THE TASK =>
Output the lines starting with the one that contains "Click the Dahi Baray photo thumbnail" and ending with the one that contains "(x=278, y=434)", both included, reproducing them exactly and nothing else.

LISTED ENTRIES =>
────────────────────────────────────────

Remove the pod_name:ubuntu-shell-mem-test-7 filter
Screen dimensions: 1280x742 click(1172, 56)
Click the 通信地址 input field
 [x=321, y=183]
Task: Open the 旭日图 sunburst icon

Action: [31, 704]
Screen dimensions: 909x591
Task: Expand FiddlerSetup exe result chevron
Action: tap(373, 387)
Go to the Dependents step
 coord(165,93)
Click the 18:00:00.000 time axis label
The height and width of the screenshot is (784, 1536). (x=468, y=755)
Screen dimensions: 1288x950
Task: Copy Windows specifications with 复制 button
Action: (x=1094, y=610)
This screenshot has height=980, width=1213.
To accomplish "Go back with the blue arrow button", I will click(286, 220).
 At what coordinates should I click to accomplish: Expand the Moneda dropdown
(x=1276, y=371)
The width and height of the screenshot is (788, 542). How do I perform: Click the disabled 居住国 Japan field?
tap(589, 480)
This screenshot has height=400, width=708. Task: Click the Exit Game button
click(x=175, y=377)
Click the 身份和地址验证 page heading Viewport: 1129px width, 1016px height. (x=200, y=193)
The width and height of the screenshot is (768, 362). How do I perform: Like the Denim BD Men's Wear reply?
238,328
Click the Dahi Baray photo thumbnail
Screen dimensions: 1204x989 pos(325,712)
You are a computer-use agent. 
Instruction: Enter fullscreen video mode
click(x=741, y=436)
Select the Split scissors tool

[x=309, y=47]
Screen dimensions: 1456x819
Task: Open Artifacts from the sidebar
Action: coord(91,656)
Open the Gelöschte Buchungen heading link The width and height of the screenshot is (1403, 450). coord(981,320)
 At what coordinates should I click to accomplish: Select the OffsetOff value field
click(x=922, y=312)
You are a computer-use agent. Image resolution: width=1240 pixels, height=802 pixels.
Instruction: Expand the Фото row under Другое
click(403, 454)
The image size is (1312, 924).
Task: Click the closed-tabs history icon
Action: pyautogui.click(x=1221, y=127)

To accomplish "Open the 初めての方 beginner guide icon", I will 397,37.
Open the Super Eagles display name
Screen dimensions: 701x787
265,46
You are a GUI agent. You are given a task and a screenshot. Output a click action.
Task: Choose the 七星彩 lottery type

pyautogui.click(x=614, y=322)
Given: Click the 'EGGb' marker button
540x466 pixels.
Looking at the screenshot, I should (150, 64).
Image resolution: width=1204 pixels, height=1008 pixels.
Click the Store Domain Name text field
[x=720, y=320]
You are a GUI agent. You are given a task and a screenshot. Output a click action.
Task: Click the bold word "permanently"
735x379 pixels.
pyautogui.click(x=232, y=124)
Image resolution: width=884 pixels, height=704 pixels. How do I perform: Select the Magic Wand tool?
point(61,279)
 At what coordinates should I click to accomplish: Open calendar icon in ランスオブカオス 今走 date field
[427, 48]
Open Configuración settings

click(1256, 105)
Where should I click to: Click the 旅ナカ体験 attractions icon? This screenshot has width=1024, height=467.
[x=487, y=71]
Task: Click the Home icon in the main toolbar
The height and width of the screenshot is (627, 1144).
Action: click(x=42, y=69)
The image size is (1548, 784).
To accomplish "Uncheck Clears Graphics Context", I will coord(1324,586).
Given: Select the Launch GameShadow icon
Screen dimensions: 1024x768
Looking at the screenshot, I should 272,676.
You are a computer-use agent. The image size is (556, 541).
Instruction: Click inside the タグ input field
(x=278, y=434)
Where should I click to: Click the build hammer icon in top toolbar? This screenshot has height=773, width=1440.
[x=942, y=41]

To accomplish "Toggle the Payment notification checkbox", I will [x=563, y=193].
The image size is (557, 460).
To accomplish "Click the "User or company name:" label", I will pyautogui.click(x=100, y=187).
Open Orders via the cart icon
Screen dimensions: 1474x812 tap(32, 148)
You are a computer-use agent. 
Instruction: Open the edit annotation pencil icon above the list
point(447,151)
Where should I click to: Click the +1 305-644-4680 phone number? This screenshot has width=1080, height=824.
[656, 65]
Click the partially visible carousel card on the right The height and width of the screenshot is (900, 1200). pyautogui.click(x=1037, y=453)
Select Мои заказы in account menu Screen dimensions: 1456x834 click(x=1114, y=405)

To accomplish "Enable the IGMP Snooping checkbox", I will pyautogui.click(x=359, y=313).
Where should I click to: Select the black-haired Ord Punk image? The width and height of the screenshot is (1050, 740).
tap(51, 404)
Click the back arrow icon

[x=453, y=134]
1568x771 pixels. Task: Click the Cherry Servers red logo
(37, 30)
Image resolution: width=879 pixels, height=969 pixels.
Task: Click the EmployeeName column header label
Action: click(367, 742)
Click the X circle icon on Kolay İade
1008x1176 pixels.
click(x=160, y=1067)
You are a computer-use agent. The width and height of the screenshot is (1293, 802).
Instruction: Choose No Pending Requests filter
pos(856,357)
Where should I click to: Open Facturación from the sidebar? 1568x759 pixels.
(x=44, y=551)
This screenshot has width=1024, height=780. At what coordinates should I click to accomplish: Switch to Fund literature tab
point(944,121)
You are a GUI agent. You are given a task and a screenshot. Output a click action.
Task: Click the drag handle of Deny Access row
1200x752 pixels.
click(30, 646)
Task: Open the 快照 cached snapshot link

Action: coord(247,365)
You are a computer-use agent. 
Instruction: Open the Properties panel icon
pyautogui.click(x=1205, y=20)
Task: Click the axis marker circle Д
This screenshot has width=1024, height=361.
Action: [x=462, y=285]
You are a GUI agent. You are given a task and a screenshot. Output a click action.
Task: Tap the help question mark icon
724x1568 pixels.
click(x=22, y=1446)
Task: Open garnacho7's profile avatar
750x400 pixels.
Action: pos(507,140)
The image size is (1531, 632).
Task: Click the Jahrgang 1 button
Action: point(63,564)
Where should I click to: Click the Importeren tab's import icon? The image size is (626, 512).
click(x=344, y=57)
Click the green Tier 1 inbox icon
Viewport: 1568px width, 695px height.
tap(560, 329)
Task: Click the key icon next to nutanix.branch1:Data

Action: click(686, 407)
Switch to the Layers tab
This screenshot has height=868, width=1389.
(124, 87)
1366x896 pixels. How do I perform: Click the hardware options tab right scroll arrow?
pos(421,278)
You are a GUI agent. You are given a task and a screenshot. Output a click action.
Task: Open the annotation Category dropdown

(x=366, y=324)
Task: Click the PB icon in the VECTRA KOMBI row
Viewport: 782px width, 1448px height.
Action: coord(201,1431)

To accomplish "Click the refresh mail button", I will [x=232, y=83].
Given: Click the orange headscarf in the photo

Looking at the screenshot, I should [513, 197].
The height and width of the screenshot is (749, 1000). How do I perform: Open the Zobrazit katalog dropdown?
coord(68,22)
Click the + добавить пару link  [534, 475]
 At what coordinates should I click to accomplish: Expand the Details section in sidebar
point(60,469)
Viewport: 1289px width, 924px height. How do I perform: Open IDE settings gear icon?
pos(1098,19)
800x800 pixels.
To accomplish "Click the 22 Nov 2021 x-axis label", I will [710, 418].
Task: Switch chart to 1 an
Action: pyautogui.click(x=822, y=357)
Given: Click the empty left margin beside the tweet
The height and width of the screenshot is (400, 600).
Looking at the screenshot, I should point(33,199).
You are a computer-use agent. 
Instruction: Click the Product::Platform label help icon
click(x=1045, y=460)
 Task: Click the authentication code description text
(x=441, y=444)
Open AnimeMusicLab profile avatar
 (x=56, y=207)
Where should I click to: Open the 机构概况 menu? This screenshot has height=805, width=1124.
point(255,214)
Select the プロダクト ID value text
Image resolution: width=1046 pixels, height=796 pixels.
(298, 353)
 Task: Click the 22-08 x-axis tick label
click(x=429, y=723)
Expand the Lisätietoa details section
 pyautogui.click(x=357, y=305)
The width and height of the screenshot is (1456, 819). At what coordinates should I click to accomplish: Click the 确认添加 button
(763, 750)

────────────────────────────────────────

TASK RESULT =>
Click the Dahi Baray photo thumbnail
Screen dimensions: 1204x989 pos(325,712)
You are a computer-use agent. 
Instruction: Enter fullscreen video mode
click(x=741, y=436)
Select the Split scissors tool

[x=309, y=47]
Screen dimensions: 1456x819
Task: Open Artifacts from the sidebar
Action: coord(91,656)
Open the Gelöschte Buchungen heading link The width and height of the screenshot is (1403, 450). coord(981,320)
 At what coordinates should I click to accomplish: Select the OffsetOff value field
click(x=922, y=312)
You are a computer-use agent. Image resolution: width=1240 pixels, height=802 pixels.
Instruction: Expand the Фото row under Другое
click(403, 454)
The image size is (1312, 924).
Task: Click the closed-tabs history icon
Action: pyautogui.click(x=1221, y=127)

To accomplish "Open the 初めての方 beginner guide icon", I will 397,37.
Open the Super Eagles display name
Screen dimensions: 701x787
265,46
You are a GUI agent. You are given a task and a screenshot. Output a click action.
Task: Choose the 七星彩 lottery type

pyautogui.click(x=614, y=322)
Given: Click the 'EGGb' marker button
540x466 pixels.
Looking at the screenshot, I should (150, 64).
Image resolution: width=1204 pixels, height=1008 pixels.
Click the Store Domain Name text field
[x=720, y=320]
You are a GUI agent. You are given a task and a screenshot. Output a click action.
Task: Click the bold word "permanently"
735x379 pixels.
pyautogui.click(x=232, y=124)
Image resolution: width=884 pixels, height=704 pixels. How do I perform: Select the Magic Wand tool?
point(61,279)
 At what coordinates should I click to accomplish: Open calendar icon in ランスオブカオス 今走 date field
[427, 48]
Open Configuración settings

click(1256, 105)
Where should I click to: Click the 旅ナカ体験 attractions icon? This screenshot has width=1024, height=467.
[x=487, y=71]
Task: Click the Home icon in the main toolbar
The height and width of the screenshot is (627, 1144).
Action: click(x=42, y=69)
The image size is (1548, 784).
To accomplish "Uncheck Clears Graphics Context", I will coord(1324,586).
Given: Select the Launch GameShadow icon
Screen dimensions: 1024x768
Looking at the screenshot, I should 272,676.
You are a computer-use agent. The image size is (556, 541).
Instruction: Click inside the タグ input field
(x=278, y=434)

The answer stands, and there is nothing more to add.